Problem to solve:
When the line containing "This screenshot has width=312, height=708." is reached, begin reproducing lines exactly and continue through the last line of the records below.
··· Material to process
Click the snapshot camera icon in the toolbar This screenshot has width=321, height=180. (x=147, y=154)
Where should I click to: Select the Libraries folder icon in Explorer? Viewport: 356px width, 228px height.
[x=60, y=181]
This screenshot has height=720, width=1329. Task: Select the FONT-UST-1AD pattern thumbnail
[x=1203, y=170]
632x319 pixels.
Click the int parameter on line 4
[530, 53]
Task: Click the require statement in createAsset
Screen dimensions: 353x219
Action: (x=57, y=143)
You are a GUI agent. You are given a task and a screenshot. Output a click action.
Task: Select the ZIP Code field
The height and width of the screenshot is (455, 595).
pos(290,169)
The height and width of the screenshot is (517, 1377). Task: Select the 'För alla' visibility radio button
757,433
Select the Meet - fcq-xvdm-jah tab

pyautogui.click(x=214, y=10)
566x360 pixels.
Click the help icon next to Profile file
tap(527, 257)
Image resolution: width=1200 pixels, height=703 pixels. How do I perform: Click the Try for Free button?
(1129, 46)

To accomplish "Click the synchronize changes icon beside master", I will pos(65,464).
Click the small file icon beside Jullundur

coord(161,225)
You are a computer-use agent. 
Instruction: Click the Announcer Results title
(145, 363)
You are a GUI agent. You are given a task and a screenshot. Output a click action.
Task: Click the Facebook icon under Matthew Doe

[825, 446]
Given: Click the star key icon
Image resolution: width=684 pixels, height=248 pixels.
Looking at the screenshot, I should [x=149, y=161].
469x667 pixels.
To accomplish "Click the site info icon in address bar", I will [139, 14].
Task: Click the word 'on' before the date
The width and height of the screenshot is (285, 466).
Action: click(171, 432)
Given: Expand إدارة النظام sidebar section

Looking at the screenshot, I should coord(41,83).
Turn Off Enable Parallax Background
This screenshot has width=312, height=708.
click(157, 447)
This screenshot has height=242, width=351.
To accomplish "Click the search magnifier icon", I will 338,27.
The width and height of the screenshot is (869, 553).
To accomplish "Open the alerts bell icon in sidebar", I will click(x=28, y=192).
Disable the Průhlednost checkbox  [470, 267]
······
Written response:
This screenshot has width=312, height=708.
click(157, 447)
This screenshot has height=242, width=351.
To accomplish "Click the search magnifier icon", I will 338,27.
The width and height of the screenshot is (869, 553).
To accomplish "Open the alerts bell icon in sidebar", I will click(x=28, y=192).
Disable the Průhlednost checkbox  [470, 267]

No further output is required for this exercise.